PASSAGE TO READ:
+ + +
The 20% “Qualified Business Income” deduction under Code Section 199A is a brand new pretty substantial tax break.  The  20% deduction is hedged by a lot of restrictions, but I think I may have found the secret to unleashing its power. Out of the over one thousand pages in the committee report on the bill, I am obsessing about one sentence fragment on page 24: “20 percent of the aggregate amount of the qualified cooperative dividends of the taxpayer for the taxable year.”

No Restrictions

The way the act is written there are no restrictions on cooperative dividends – no requirement for W-2 wages or depreciable assets once taxpayer is over an income threshold and even more intriguing no restriction of the fields of endeavor that generate the cooperative dividends. Once taxpayers are above the income threshold, income from the fields of law and health and several others generally does not qualify for the deduction, but those restrictions do not affect qualified cooperative dividends.

It is likely that Congress was not thinking about worker-owned cooperatives when that sentence fragment was added to the final bill. (It does not appear in either the House or the Senate bill and there is nothing in the committee explanation that clarifies it).  If that is the case they have created a major loophole for professionals in their zeal to take care of farmers.

You might argue that the purpose of cooperatives is to cut out the middleman.  One of the best known forms of cooperative are producer cooperatives, which seems to have been the focus of concern when the bill was tweaked.  Credit unions are another example of the cooperative principle as are food co-ops. 

And then there are worker-owned coops.  The middleman being cut out there is the employer.  Alana Semuels had an article in The Atlantic titled Getting Rid of Bosses to discuss the phenomenon. And it is here that we have to do a little bit of a mental split.  The worker-cooperative movement and the tax treatment of cooperatives are two different things.

Cooperatives In Spirit

The worker-owned cooperative movement is suffused with idealism.  The United States Federation of Worker Cooperatives tells us:

The two central characteristics of worker cooperatives are: (1) worker-members invest in and own the business together, and it distributes surplus to them and (2) decision-making is democratic, adhering to the general principle of one member-one vote. The international worker cooperative federation CICOPA established basic standards for worker cooperatives in the World Declaration on Cooperative Worker Ownership (also known as the Oslo Declaration) at a meeting in Oslo, Norway in 2003. The US Federation of Worker Cooperatives has signed on to this document.
+ + +
MATERIAL PROVIDED:

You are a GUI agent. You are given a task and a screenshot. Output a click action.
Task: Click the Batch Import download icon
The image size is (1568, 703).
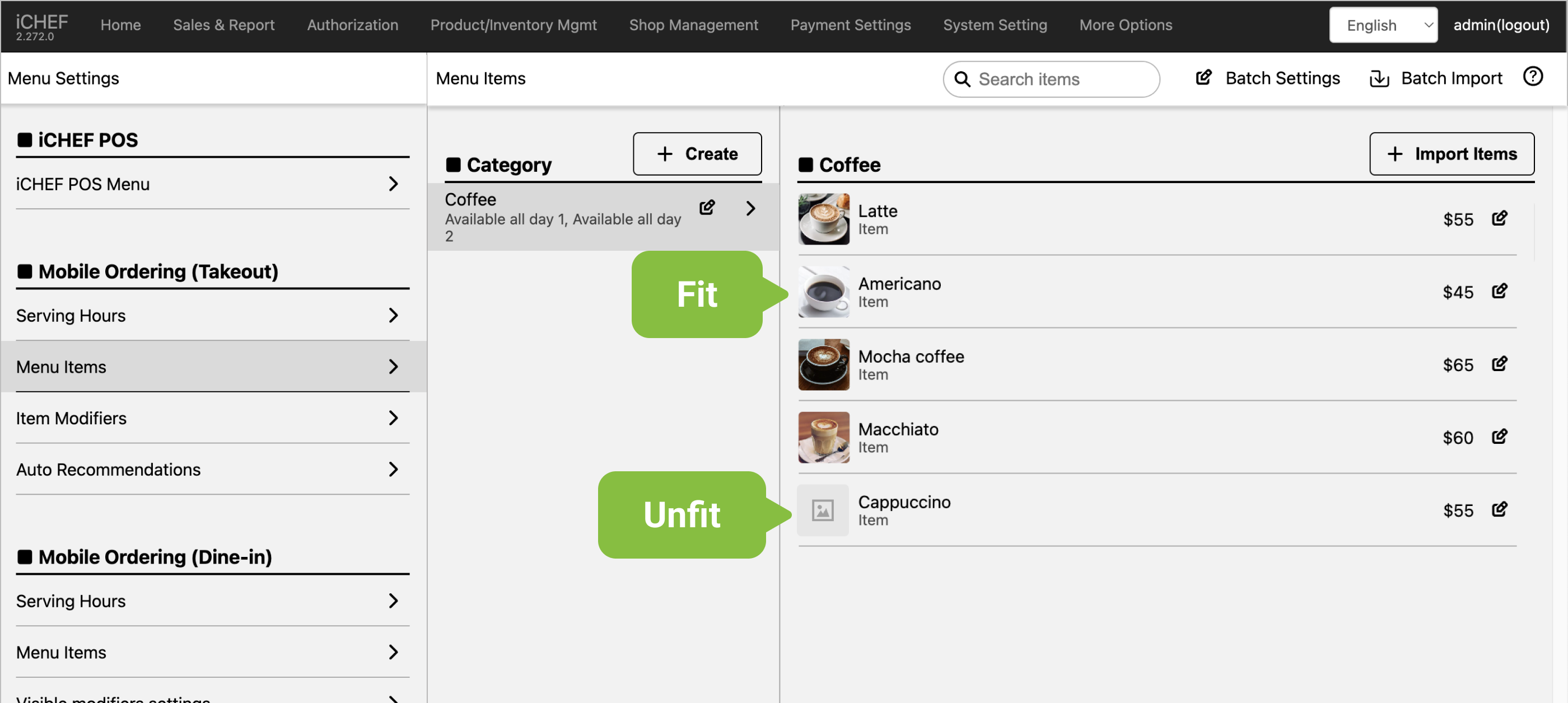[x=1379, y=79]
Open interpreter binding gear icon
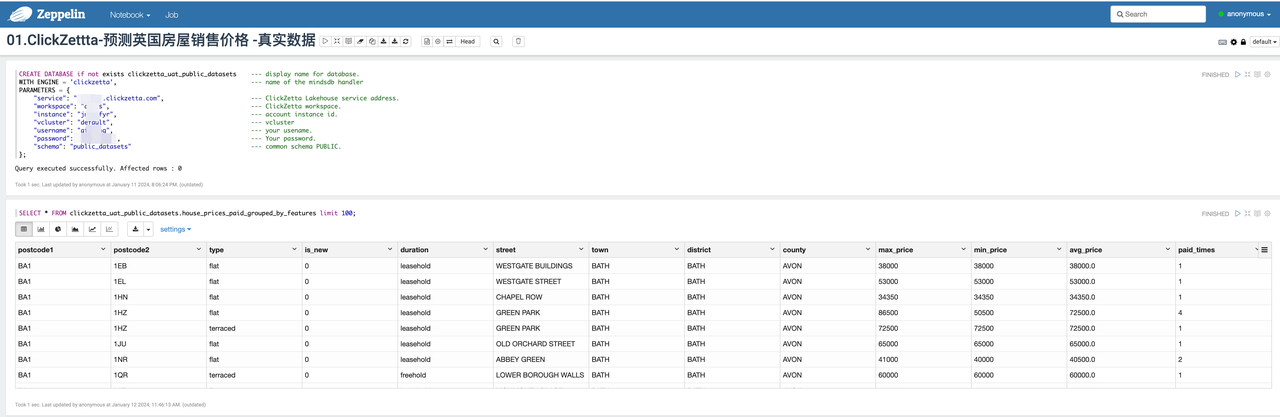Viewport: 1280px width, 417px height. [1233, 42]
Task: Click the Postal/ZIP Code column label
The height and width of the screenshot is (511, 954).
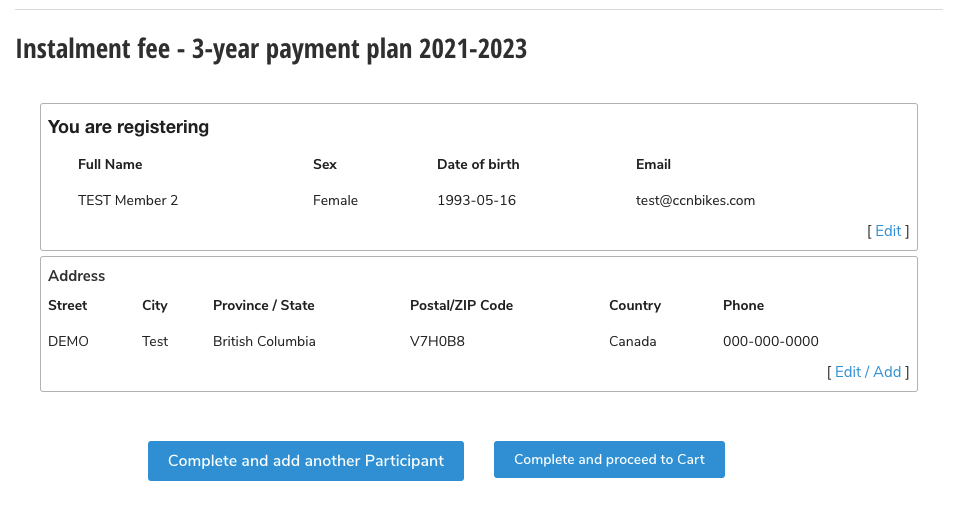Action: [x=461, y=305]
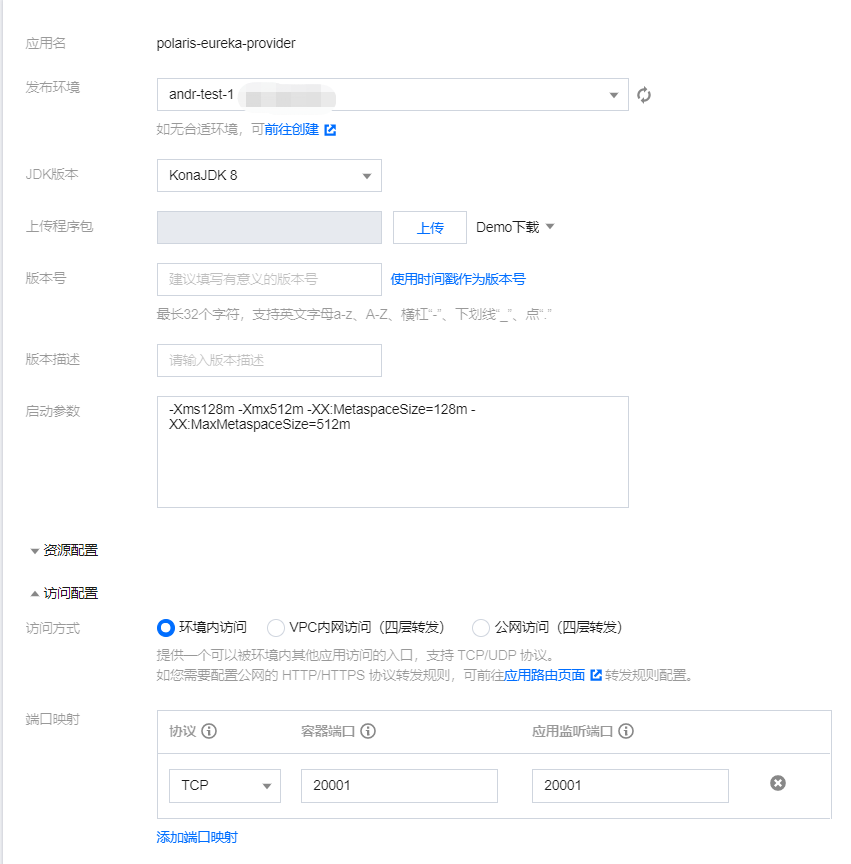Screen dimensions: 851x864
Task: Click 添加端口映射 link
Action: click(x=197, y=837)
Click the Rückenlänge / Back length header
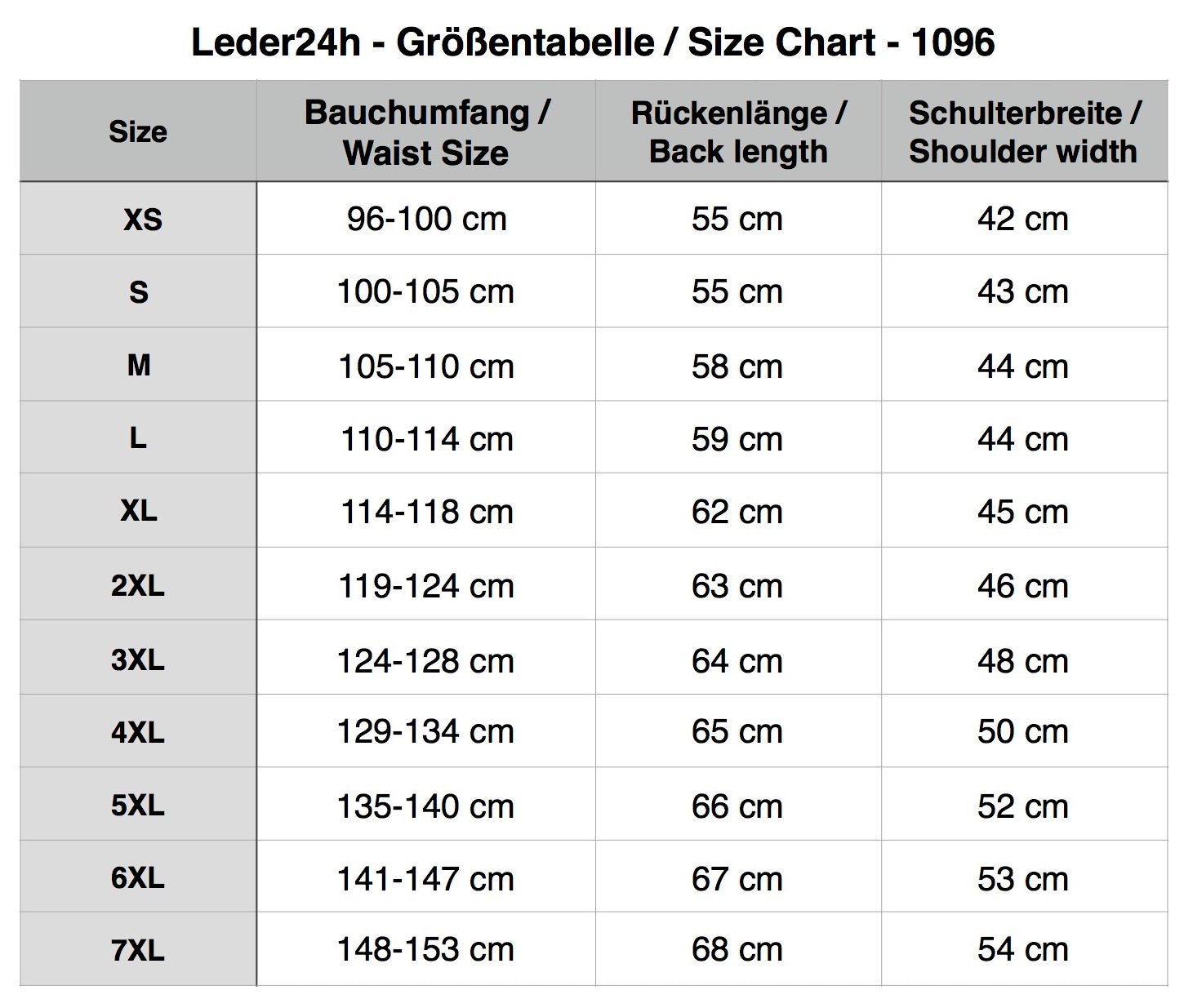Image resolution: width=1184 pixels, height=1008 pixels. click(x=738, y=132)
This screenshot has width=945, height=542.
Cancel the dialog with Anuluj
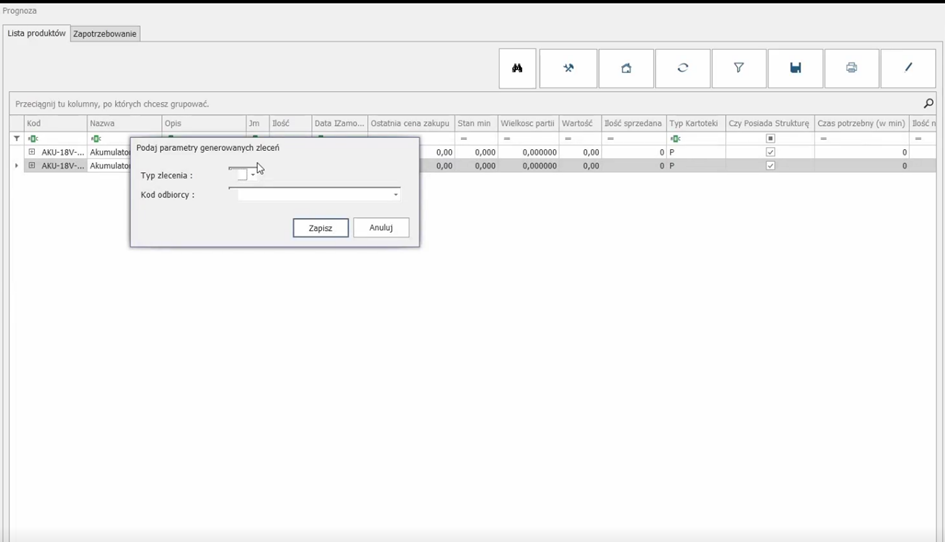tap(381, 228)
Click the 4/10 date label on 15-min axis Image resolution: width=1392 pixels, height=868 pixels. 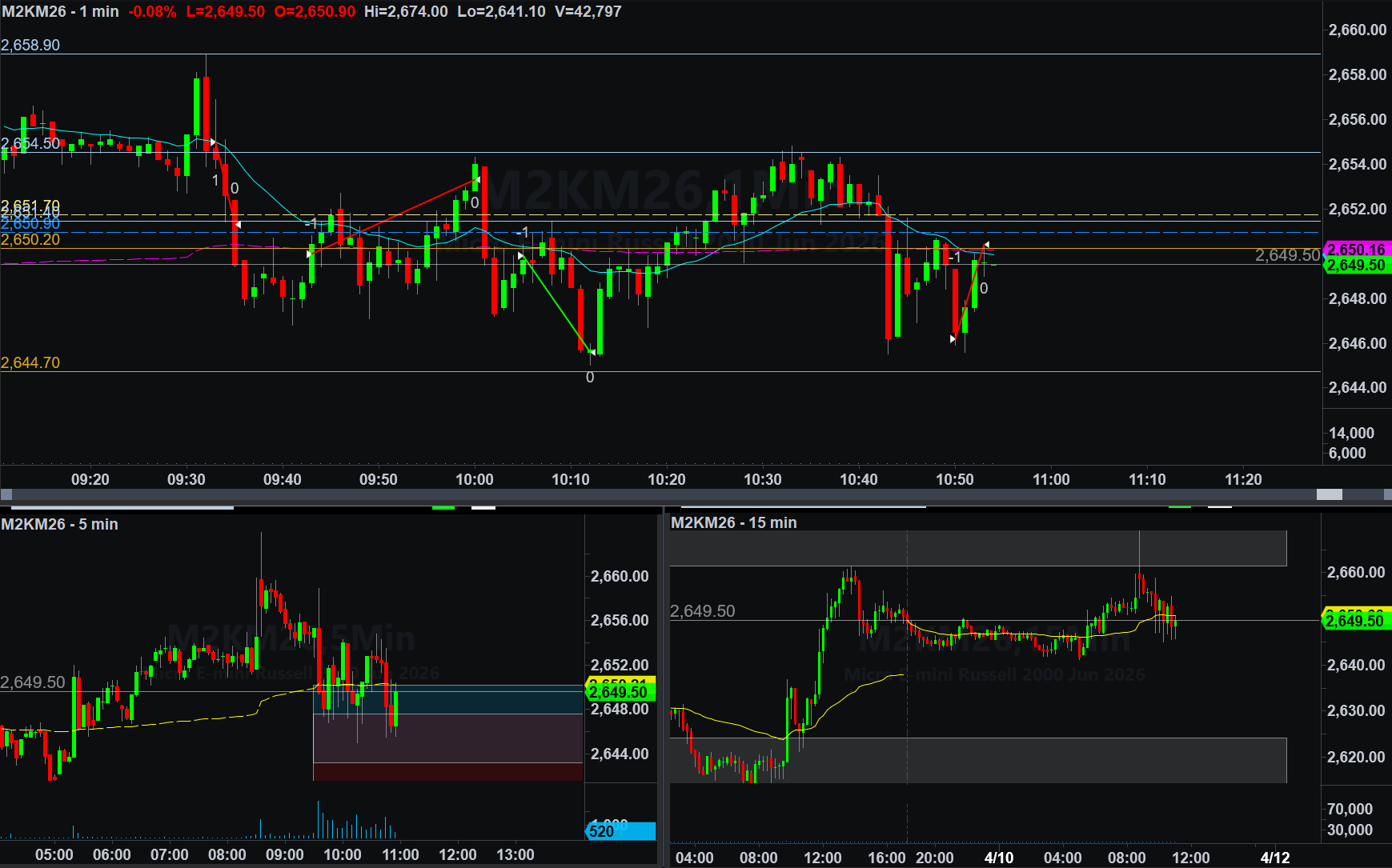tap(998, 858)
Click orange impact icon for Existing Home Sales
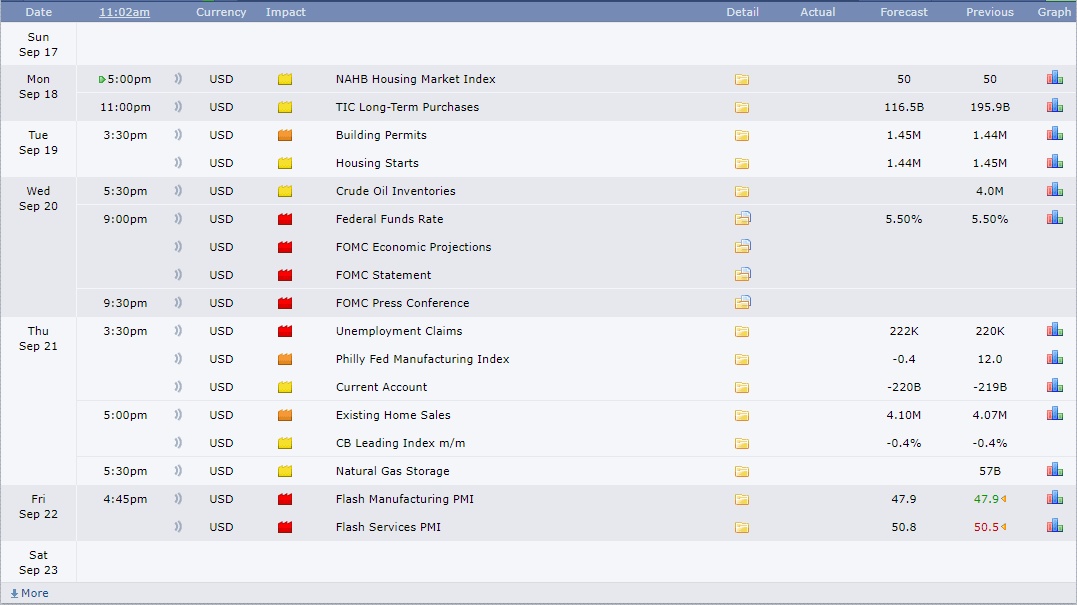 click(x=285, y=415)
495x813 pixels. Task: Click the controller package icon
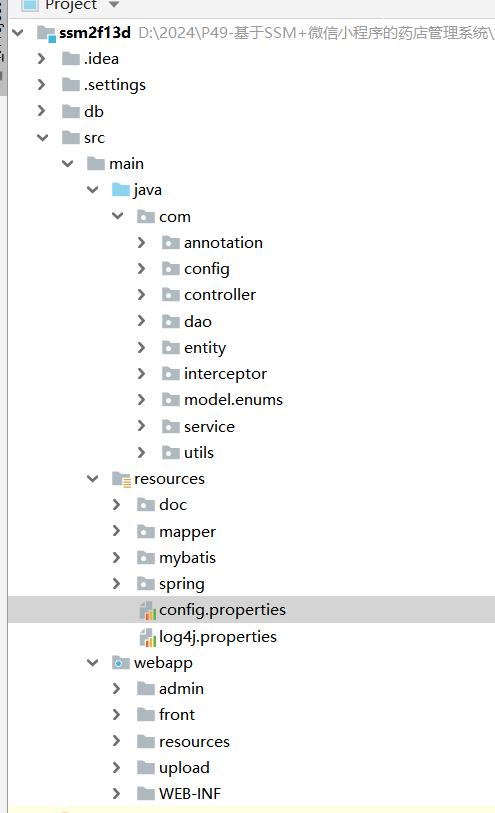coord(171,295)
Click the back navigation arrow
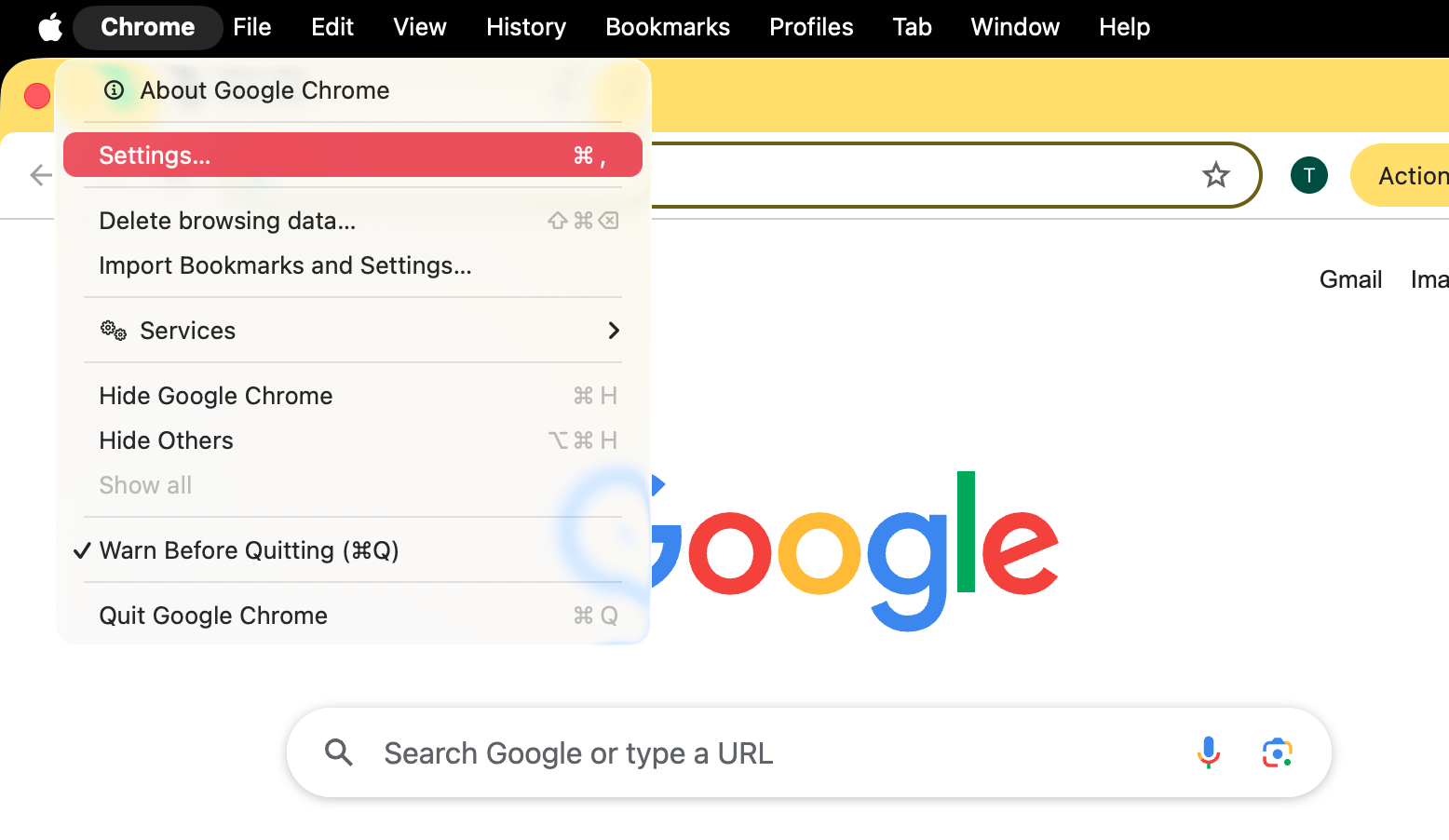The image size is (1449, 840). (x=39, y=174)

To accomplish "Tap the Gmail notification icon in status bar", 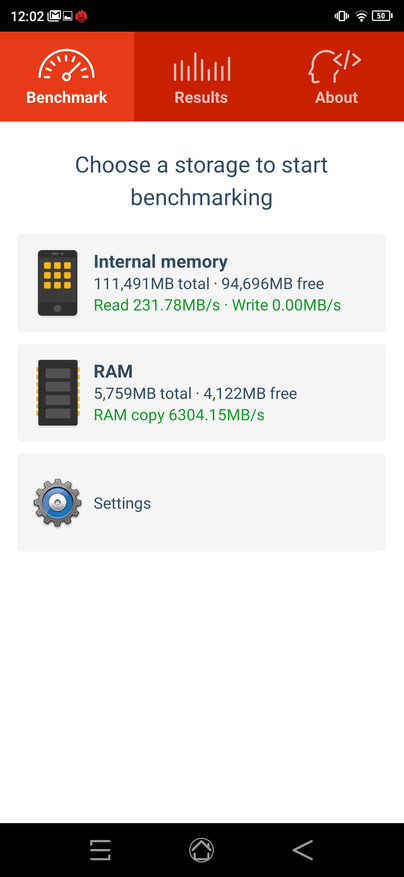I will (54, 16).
+ + +
STATED GOAL A: In the passage on the Section 199A deduction, on what page of the committee report does the sentence fragment about qualified cooperative dividends appear?
STATED GOAL B: Count the lines of the entries that contain the string "screenshot", matching case exactly, and give only the number.
The passage on the Section 199A deduction and the entries have no connection to each other.

FULL OUTPUT A: Page 24

FULL OUTPUT B: 3